Word and element location entries:
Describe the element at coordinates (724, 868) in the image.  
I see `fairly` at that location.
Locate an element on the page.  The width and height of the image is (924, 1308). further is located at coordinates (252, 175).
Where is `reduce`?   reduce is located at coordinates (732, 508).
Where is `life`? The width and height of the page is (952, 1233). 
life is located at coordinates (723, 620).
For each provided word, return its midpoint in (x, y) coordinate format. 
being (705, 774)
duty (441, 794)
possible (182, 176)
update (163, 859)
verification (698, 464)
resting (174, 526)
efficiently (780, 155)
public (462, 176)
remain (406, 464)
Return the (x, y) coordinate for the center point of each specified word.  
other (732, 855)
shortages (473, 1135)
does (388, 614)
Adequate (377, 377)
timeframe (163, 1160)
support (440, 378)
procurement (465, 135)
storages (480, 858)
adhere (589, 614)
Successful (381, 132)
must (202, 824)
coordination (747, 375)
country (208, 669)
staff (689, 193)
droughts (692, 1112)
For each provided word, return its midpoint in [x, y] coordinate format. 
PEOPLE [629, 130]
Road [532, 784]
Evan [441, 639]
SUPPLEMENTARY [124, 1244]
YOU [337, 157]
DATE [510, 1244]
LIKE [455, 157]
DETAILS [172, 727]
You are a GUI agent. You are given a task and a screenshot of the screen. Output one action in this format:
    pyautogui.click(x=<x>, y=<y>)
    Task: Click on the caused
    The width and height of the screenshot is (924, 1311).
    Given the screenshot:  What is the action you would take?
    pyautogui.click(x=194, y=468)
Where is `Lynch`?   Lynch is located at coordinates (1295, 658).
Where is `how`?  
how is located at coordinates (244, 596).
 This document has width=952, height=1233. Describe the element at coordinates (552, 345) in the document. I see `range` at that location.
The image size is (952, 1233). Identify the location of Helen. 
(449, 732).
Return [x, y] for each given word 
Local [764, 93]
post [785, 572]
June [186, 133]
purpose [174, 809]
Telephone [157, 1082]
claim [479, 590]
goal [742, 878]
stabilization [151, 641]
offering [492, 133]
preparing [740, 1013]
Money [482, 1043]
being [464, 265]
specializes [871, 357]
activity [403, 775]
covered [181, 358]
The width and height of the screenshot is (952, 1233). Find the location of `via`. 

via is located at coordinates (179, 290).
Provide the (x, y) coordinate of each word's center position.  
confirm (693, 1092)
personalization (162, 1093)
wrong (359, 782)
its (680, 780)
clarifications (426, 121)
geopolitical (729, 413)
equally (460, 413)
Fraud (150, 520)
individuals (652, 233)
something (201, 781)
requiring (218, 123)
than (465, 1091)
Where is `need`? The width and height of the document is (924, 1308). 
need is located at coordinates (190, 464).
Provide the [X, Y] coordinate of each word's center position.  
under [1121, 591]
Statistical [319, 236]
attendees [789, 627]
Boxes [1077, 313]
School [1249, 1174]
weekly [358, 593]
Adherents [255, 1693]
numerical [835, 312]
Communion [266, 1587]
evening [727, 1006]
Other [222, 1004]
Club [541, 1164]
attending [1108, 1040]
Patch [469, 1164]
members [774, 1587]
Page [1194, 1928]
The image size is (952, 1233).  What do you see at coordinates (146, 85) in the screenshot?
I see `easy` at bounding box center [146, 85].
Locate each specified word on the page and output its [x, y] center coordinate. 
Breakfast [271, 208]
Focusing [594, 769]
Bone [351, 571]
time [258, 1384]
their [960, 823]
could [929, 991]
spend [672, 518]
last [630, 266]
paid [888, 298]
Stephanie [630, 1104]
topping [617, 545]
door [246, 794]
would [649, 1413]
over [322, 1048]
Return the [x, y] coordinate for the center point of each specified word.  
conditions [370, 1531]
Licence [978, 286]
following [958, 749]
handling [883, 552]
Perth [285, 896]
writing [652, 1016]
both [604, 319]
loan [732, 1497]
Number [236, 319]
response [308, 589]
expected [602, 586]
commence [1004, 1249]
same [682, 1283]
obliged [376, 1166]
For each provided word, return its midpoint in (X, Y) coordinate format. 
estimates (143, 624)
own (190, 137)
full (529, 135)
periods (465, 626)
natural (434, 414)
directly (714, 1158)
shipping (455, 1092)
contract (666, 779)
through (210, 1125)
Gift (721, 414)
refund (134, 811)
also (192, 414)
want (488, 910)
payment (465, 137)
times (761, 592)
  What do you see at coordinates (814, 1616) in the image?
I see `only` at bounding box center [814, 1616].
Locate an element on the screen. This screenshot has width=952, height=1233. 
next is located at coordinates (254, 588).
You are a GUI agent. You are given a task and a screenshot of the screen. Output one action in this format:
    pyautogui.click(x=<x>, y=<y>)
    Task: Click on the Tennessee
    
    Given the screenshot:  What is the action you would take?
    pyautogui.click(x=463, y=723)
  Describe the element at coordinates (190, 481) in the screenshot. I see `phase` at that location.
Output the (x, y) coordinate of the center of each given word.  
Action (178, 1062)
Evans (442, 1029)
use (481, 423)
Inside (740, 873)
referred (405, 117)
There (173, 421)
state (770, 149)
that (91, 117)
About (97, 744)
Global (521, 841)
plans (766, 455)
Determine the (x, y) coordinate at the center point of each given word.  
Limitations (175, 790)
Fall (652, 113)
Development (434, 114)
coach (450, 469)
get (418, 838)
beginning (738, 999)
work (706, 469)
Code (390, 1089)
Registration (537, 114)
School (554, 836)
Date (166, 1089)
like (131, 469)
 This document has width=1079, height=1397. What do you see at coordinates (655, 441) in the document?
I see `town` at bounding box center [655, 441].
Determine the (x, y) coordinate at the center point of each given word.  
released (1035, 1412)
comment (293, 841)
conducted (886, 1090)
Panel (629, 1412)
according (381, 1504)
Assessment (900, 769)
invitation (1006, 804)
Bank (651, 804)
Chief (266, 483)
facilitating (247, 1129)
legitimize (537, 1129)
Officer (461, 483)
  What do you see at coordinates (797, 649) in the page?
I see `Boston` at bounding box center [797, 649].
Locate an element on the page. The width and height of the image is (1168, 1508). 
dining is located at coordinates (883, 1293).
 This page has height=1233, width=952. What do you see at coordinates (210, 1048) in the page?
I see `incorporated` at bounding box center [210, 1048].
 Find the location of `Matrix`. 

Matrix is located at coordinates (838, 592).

WRITTEN EXERCISE:
Repeat all of the entries above, swapping "midpoint" for "center point" wherever it occurs and leaving everything else unchanged.

RESULT FOR THIS TASK:
Describe the element at coordinates (724, 868) in the image.  
I see `fairly` at that location.
Locate an element on the page.  The width and height of the image is (924, 1308). further is located at coordinates (252, 175).
Where is `reduce`?   reduce is located at coordinates (732, 508).
Where is `life`? The width and height of the page is (952, 1233). 
life is located at coordinates (723, 620).
For each provided word, return its center point in (x, y) coordinate format. 
being (705, 774)
duty (441, 794)
possible (182, 176)
update (163, 859)
verification (698, 464)
resting (174, 526)
efficiently (780, 155)
public (462, 176)
remain (406, 464)
Return the (x, y) coordinate for the center point of each specified word.  
other (732, 855)
shortages (473, 1135)
does (388, 614)
Adequate (377, 377)
timeframe (163, 1160)
support (440, 378)
procurement (465, 135)
storages (480, 858)
adhere (589, 614)
Successful (381, 132)
must (202, 824)
coordination (747, 375)
country (208, 669)
staff (689, 193)
droughts (692, 1112)
For each provided word, return its center point in [x, y] coordinate format. 
PEOPLE [629, 130]
Road [532, 784]
Evan [441, 639]
SUPPLEMENTARY [124, 1244]
YOU [337, 157]
DATE [510, 1244]
LIKE [455, 157]
DETAILS [172, 727]
You are a GUI agent. You are given a task and a screenshot of the screen. Output one action in this format:
    pyautogui.click(x=<x>, y=<y>)
    Task: Click on the caused
    The width and height of the screenshot is (924, 1311).
    Given the screenshot:  What is the action you would take?
    pyautogui.click(x=194, y=468)
Where is `Lynch`?   Lynch is located at coordinates (1295, 658).
Where is `how`?  
how is located at coordinates (244, 596).
 This document has width=952, height=1233. Describe the element at coordinates (552, 345) in the document. I see `range` at that location.
The image size is (952, 1233). Identify the location of Helen. 
(449, 732).
Return [x, y] for each given word 
Local [764, 93]
post [785, 572]
June [186, 133]
purpose [174, 809]
Telephone [157, 1082]
claim [479, 590]
goal [742, 878]
stabilization [151, 641]
offering [492, 133]
preparing [740, 1013]
Money [482, 1043]
being [464, 265]
specializes [871, 357]
activity [403, 775]
covered [181, 358]
The width and height of the screenshot is (952, 1233). Find the location of `via`. 

via is located at coordinates (179, 290).
Provide the (x, y) coordinate of each word's center position.  
confirm (693, 1092)
personalization (162, 1093)
wrong (359, 782)
its (680, 780)
clarifications (426, 121)
geopolitical (729, 413)
equally (460, 413)
Fraud (150, 520)
individuals (652, 233)
something (201, 781)
requiring (218, 123)
than (465, 1091)
Where is `need`? The width and height of the document is (924, 1308). 
need is located at coordinates (190, 464).
Provide the [X, Y] coordinate of each word's center position.  
under [1121, 591]
Statistical [319, 236]
attendees [789, 627]
Boxes [1077, 313]
School [1249, 1174]
weekly [358, 593]
Adherents [255, 1693]
numerical [835, 312]
Communion [266, 1587]
evening [727, 1006]
Other [222, 1004]
Club [541, 1164]
attending [1108, 1040]
Patch [469, 1164]
members [774, 1587]
Page [1194, 1928]
The image size is (952, 1233).  What do you see at coordinates (146, 85) in the screenshot?
I see `easy` at bounding box center [146, 85].
Locate each specified word on the page and output its [x, y] center coordinate. 
Breakfast [271, 208]
Focusing [594, 769]
Bone [351, 571]
time [258, 1384]
their [960, 823]
could [929, 991]
spend [672, 518]
last [630, 266]
paid [888, 298]
Stephanie [630, 1104]
topping [617, 545]
door [246, 794]
would [649, 1413]
over [322, 1048]
Return the [x, y] coordinate for the center point of each specified word.  
conditions [370, 1531]
Licence [978, 286]
following [958, 749]
handling [883, 552]
Perth [285, 896]
writing [652, 1016]
both [604, 319]
loan [732, 1497]
Number [236, 319]
response [308, 589]
expected [602, 586]
commence [1004, 1249]
same [682, 1283]
obliged [376, 1166]
For each provided word, return its center point in (X, Y) coordinate format. 
estimates (143, 624)
own (190, 137)
full (529, 135)
periods (465, 626)
natural (434, 414)
directly (714, 1158)
shipping (455, 1092)
contract (666, 779)
through (210, 1125)
Gift (721, 414)
refund (134, 811)
also (192, 414)
want (488, 910)
payment (465, 137)
times (761, 592)
  What do you see at coordinates (814, 1616) in the image?
I see `only` at bounding box center [814, 1616].
Locate an element on the screen. This screenshot has width=952, height=1233. 
next is located at coordinates (254, 588).
You are a GUI agent. You are given a task and a screenshot of the screen. Output one action in this format:
    pyautogui.click(x=<x>, y=<y>)
    Task: Click on the Tennessee
    
    Given the screenshot:  What is the action you would take?
    pyautogui.click(x=463, y=723)
  Describe the element at coordinates (190, 481) in the screenshot. I see `phase` at that location.
Output the (x, y) coordinate of the center of each given word.  
Action (178, 1062)
Evans (442, 1029)
use (481, 423)
Inside (740, 873)
referred (405, 117)
There (173, 421)
state (770, 149)
that (91, 117)
About (97, 744)
Global (521, 841)
plans (766, 455)
Determine the (x, y) coordinate at the center point of each given word.  
Limitations (175, 790)
Fall (652, 113)
Development (434, 114)
coach (450, 469)
get (418, 838)
beginning (738, 999)
work (706, 469)
Code (390, 1089)
Registration (537, 114)
School (554, 836)
Date (166, 1089)
like (131, 469)
 This document has width=1079, height=1397. What do you see at coordinates (655, 441) in the document?
I see `town` at bounding box center [655, 441].
Determine the (x, y) coordinate at the center point of each given word.  
released (1035, 1412)
comment (293, 841)
conducted (886, 1090)
Panel (629, 1412)
according (381, 1504)
Assessment (900, 769)
invitation (1006, 804)
Bank (651, 804)
Chief (266, 483)
facilitating (247, 1129)
legitimize (537, 1129)
Officer (461, 483)
  What do you see at coordinates (797, 649) in the page?
I see `Boston` at bounding box center [797, 649].
Locate an element on the page. The width and height of the image is (1168, 1508). 
dining is located at coordinates (883, 1293).
 This page has height=1233, width=952. What do you see at coordinates (210, 1048) in the page?
I see `incorporated` at bounding box center [210, 1048].
 Find the location of `Matrix`. 

Matrix is located at coordinates (838, 592).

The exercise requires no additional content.